Document extract:
§ §
[The following contains mild plot spoilers.]
Ruth Rendell has privileged the quantity over the quality of her fiction to a degree perhaps unique in a writer of her calibre. She rarely writes badly, but one imagines that if her career had observed a different policy to that of the Stakhanovite production of middlebrow fiction, then she could have crafted some almighty twisted masterpiece from all of the maddest and weirdest episodes in her novels. Perhaps, however, her lunacy is best smothered in the tonic of cosy, easygoing middling fiction. Like Herge’s Marlinspike or Wodehouse’s Blandings, one repeatedly returns to Rendell’s Kingsmarkham – the Sussex town policed by Wexford – not because its streets are reassuringly familiar or because its characters seem like old friends, but because the machinery of Rendell’s fiction performs with crude but unfailing efficiency.
The craftsmanship of Rendell’s detective plots – the delivery of suspense and surprises – often seems uncomfortably formulaic, but there nevertheless remains something almost hypnotic to her narratives. The success of a novel may be best judged by how quickly it takes to read it (I find that To Kill a Mockingbird takes two days, whilst a novel by Dickens may take the winter), and one may easily demolish The Babes in the Wood (2002) in an afternoon. Yet one may be fearful of going too quickly – of missing details or impairing an enjoyment of the novel – which may lead to a subsequent fear that the novel is being read in ludicrously rationed portions – as if one is trying to savour the taste of fast food. The speed with which the Babes may be read contrasts awkwardly with Wexford’s own singularly leisurely work pace: he seems to put in about four hours a day.
§ §
Data section:
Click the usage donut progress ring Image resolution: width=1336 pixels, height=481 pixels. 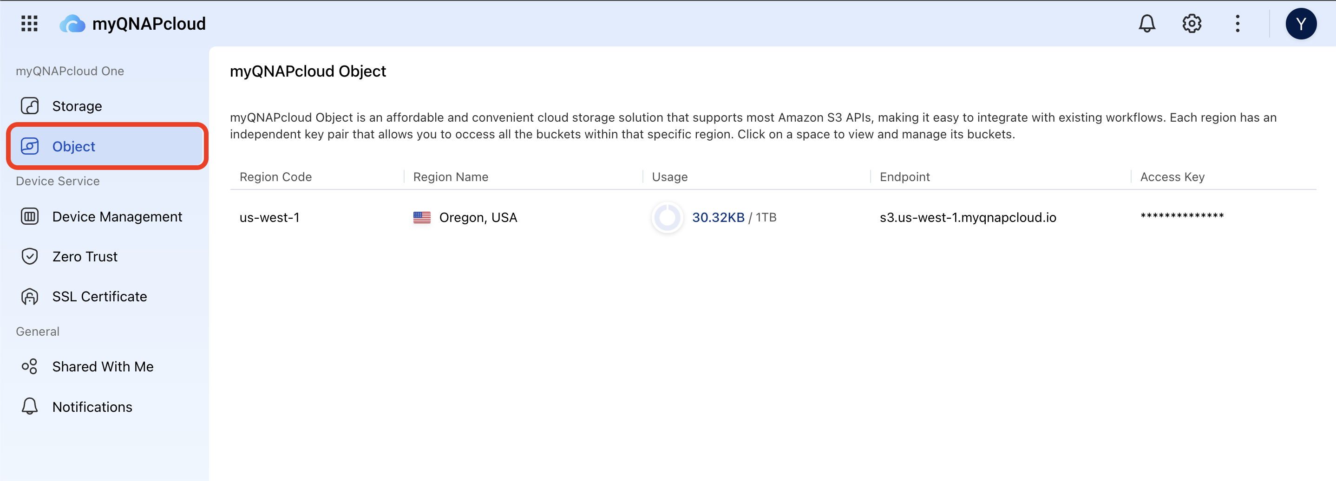(x=667, y=218)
§ §
Goal 1:
Answer the following from the Ruth Rendell review, one line each:
(a) In what town, and in what county, does Wexford police?
(b) In what year did The Babes in the Wood appear?
(c) About how many hours a day does Wexford appear to work?
Goal 2: Name every writer that the Ruth Rendell review mentions by name.
Goal 3: Carry the Ruth Rendell review forward from its final sentence, in the same voice.

Answer 1:
(a) Kingsmarkham, in Sussex.
(b) 2002.
(c) About four hours a day.

Answer 2: Ruth Rendell, Herge, Wodehouse, Dickens

Answer 3:
The premise of the Wexford novels is that Chief Inspector Wexford is kind, considerate, principled, and assisted by a small band of similarly pleasant allies; whilst the public whom he polices are fundamentally ghastly. The citizens of Kingsmarkham are either inhumanly stupid or obnoxious, and the nastiness of those encountered during a Wexford investigation is often of a quintessentially English and petty-bourgeois variety. The Babes is concerned with the Dade family: the husband is “awesomely rude,” the wife is so hysterical that she is unable to stop crying, one mother in law is hopelessly depleted and old-fashioned whilst the other is a libertarian who smokes marijuana with her grandchildren in order to further torment their frantic mother. Wexford repeatedly visits the Dades during his investigation, and we may vaguely fear that he will wander off and leave us to spend a night by ourselves in this house of horrors. We may presume that the Babes is realist fiction due to its grim portrayals of British domesticity, but it is actually psychological horror, or even a kind of science fiction. The Dades demonstrate a fierce insect intelligence, which allows them to mechanical and indifferently hurt each another. The family is merely an arbitrary social system within which these mutants happen to have found themselves, and it does little to arrest their inevitable degeneration.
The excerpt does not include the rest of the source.